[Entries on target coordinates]
-------

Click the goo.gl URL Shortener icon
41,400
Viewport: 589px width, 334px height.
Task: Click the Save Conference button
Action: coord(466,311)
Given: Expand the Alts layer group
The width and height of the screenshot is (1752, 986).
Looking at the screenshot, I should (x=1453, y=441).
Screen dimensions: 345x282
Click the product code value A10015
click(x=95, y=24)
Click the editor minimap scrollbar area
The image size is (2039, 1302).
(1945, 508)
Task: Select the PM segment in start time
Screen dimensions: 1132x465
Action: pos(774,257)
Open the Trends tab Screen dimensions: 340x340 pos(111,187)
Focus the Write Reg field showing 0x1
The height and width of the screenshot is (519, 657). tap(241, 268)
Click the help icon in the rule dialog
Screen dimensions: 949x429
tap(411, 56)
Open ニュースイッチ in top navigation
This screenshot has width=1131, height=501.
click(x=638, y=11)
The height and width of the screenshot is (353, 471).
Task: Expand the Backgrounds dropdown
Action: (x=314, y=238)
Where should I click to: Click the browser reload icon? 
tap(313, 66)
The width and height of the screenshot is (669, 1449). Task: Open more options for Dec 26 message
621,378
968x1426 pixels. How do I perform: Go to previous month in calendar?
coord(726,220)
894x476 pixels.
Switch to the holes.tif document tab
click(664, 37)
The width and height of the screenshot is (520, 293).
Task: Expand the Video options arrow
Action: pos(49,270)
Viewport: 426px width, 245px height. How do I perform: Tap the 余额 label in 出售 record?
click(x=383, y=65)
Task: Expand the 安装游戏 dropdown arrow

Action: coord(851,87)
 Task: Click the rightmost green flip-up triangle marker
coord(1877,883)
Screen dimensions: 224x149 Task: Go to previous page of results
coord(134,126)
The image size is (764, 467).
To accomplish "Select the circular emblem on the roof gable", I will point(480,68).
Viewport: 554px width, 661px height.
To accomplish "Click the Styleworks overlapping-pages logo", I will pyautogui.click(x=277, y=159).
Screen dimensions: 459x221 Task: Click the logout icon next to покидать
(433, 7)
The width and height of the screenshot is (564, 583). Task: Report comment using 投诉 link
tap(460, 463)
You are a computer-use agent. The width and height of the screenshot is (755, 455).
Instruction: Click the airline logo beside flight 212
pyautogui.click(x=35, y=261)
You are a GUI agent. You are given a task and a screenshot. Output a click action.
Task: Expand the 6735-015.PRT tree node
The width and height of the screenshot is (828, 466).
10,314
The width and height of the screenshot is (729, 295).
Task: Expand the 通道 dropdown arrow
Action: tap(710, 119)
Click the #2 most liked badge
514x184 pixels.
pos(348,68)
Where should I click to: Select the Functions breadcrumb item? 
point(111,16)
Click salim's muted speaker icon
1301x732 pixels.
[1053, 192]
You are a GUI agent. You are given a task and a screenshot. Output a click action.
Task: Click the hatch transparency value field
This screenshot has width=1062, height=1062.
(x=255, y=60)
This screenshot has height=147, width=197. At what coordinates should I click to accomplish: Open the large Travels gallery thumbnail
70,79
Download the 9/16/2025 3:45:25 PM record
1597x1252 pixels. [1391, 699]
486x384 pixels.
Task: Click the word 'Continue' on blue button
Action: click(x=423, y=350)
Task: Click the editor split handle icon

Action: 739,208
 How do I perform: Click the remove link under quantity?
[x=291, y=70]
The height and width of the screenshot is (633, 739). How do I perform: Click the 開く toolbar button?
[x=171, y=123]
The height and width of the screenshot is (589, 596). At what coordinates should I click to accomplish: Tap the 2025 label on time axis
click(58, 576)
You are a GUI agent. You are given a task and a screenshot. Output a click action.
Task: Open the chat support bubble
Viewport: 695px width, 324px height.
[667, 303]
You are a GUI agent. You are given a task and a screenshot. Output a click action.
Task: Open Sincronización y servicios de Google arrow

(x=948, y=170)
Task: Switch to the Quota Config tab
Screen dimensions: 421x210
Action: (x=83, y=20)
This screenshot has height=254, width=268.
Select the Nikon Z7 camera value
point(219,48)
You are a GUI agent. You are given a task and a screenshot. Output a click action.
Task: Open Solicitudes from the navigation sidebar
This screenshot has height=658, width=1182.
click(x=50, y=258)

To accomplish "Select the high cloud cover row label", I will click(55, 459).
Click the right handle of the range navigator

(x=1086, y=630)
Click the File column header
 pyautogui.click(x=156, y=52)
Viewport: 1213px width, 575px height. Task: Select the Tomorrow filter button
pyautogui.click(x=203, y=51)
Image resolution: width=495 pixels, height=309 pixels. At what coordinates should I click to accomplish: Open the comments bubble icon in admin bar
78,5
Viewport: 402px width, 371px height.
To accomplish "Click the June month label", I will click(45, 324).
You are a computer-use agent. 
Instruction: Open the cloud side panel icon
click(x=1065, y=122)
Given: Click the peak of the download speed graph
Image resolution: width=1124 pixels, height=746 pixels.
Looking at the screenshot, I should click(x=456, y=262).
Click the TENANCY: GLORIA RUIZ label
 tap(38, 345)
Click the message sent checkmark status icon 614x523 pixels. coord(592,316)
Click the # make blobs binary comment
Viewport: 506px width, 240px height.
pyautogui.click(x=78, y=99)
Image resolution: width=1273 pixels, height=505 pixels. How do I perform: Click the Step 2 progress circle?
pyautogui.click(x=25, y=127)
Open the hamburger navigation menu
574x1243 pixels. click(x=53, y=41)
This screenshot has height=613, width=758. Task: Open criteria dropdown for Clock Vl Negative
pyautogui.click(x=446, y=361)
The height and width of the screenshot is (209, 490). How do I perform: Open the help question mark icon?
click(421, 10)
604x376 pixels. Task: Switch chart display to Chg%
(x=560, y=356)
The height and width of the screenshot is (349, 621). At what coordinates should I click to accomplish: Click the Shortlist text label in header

-------

WHAT IS BEING ASKED:
Copy out, word for word, the lines starting at the one containing "Screen dimensions: 459x221" and ending at the one containing "[1053, 192]".

COMPLETE ANSWER:
Screen dimensions: 459x221 Task: Click the logout icon next to покидать
(433, 7)
The width and height of the screenshot is (564, 583). Task: Report comment using 投诉 link
tap(460, 463)
You are a computer-use agent. The width and height of the screenshot is (755, 455).
Instruction: Click the airline logo beside flight 212
pyautogui.click(x=35, y=261)
You are a GUI agent. You are given a task and a screenshot. Output a click action.
Task: Expand the 6735-015.PRT tree node
The width and height of the screenshot is (828, 466).
10,314
The width and height of the screenshot is (729, 295).
Task: Expand the 通道 dropdown arrow
Action: tap(710, 119)
Click the #2 most liked badge
514x184 pixels.
pos(348,68)
Where should I click to: Select the Functions breadcrumb item? 
point(111,16)
Click salim's muted speaker icon
1301x732 pixels.
[1053, 192]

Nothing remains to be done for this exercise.